* [Teks yang Ditampilkan]
================

Makalah Dimensi Sabda Dan Perbuatan Rosul


                                DIMENSI PSIKIS SABDA DAN PERBUATAN RASUL

        Pendahuluan
Dalam tradisi ilmu hadis, untuk menentukan kualitas sebuah hadis diperlukan serangkaian penelitian, baik menggunakan metode atau kaidah yang digunakan untuk menentukan kualitas sanad maupun metode untuk menentukan kualitas matan. Hal ini dilakukan karena kualitas keduanya tidak selalu sejalan. Tidak berhenti disitu, jika dilihat secara seksama akan terlihat bahwa ungkapan, perilaku dan ketetapan Nabi saw, selain bersifat lokal dan temporal juga bersifat universal. Pemahaman terhadap berbagai peristiwa disekeliling beliau tersebut jika dihubungkan dengan latar belakang terjadinya maka ada yang harus diterapkan secara tekstual dan ada yang harus ditetapkan secara kontekstual pada masa sekarang.

================

* [Ketentuan Tugas]
(a) Menurut teks tentang sabda dan perbuatan Rasul, mengapa kualitas sanad dan kualitas matan perlu diteliti dengan metode masing-masing?
(b) Ulangi bagian dari teks tentang sabda dan perbuatan Rasul, mulai pada kata-kata "DIMENSI PSIKIS SABDA", lalu berhenti sesudah "pada masa sekarang.".
Bahan di bawah ini berdiri sendiri dan terpisah dari teks tentang sabda dan perbuatan Rasul.

* [Bahan]

================

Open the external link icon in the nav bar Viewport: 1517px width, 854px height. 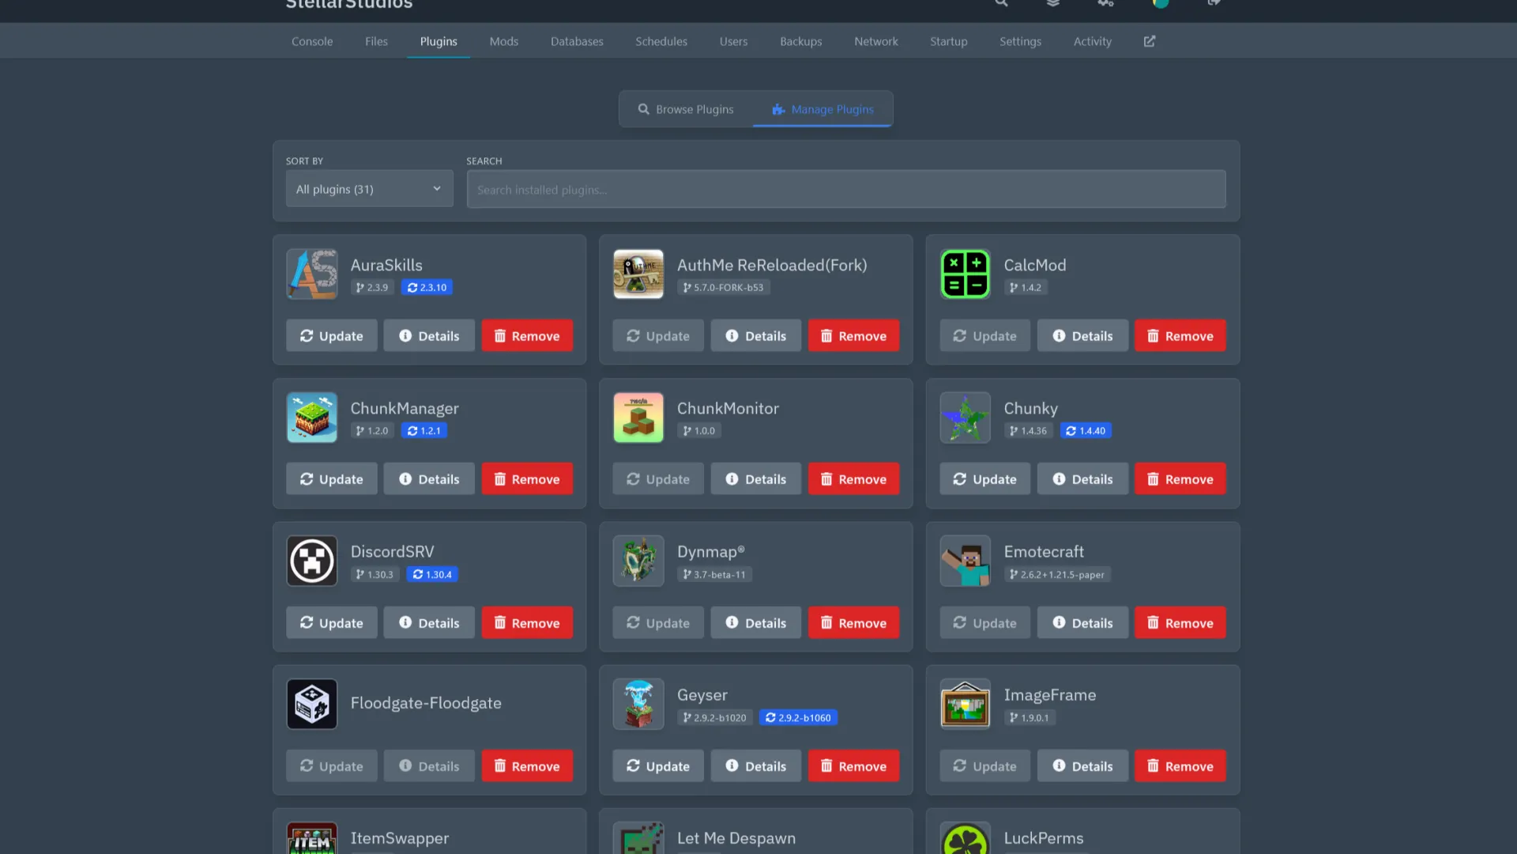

================

* [Daftar Jawaban]
(a) Karena kualitas keduanya tidak selalu sejalan.

(b)
DIMENSI PSIKIS SABDA DAN PERBUATAN RASUL

        Pendahuluan
Dalam tradisi ilmu hadis, untuk menentukan kualitas sebuah hadis diperlukan serangkaian penelitian, baik menggunakan metode atau kaidah yang digunakan untuk menentukan kualitas sanad maupun metode untuk menentukan kualitas matan. Hal ini dilakukan karena kualitas keduanya tidak selalu sejalan. Tidak berhenti disitu, jika dilihat secara seksama akan terlihat bahwa ungkapan, perilaku dan ketetapan Nabi saw, selain bersifat lokal dan temporal juga bersifat universal. Pemahaman terhadap berbagai peristiwa disekeliling beliau tersebut jika dihubungkan dengan latar belakang terjadinya maka ada yang harus diterapkan secara tekstual dan ada yang harus ditetapkan secara kontekstual pada masa sekarang.